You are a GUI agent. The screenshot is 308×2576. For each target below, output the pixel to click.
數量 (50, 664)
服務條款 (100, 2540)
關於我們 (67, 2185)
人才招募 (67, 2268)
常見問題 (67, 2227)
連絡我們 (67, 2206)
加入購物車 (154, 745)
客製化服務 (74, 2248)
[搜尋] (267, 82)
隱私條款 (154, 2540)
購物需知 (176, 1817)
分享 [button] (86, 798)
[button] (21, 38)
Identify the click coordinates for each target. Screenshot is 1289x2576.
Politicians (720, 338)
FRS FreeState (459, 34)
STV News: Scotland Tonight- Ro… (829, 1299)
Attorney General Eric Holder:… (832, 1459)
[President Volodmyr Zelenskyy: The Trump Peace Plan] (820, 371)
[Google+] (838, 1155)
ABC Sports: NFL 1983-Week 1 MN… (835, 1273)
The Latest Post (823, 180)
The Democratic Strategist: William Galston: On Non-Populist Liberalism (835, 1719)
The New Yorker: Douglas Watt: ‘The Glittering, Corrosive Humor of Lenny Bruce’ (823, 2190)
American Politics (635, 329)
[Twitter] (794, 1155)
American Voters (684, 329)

────────────────────

**ACTIVITY:**
Copy out the full listing above. Keep every word as it is.

**FINAL ANSWER:**
You are a GUI agent. The screenshot is 308×2576. For each target below, output the pixel to click.
數量 (50, 664)
服務條款 (100, 2540)
關於我們 (67, 2185)
人才招募 (67, 2268)
常見問題 (67, 2227)
連絡我們 (67, 2206)
加入購物車 (154, 745)
客製化服務 (74, 2248)
[搜尋] (267, 82)
隱私條款 (154, 2540)
購物需知 (176, 1817)
分享 [button] (86, 798)
[button] (21, 38)
Identify the click coordinates for each target. Screenshot is 1289x2576.
Politicians (720, 338)
FRS FreeState (459, 34)
STV News: Scotland Tonight- Ro… (829, 1299)
Attorney General Eric Holder:… (832, 1459)
[President Volodmyr Zelenskyy: The Trump Peace Plan] (820, 371)
[Google+] (838, 1155)
ABC Sports: NFL 1983-Week 1 MN… (835, 1273)
The Latest Post (823, 180)
The Democratic Strategist: William Galston: On Non-Populist Liberalism (835, 1719)
The New Yorker: Douglas Watt: ‘The Glittering, Corrosive Humor of Lenny Bruce’ (823, 2190)
American Politics (635, 329)
[Twitter] (794, 1155)
American Voters (684, 329)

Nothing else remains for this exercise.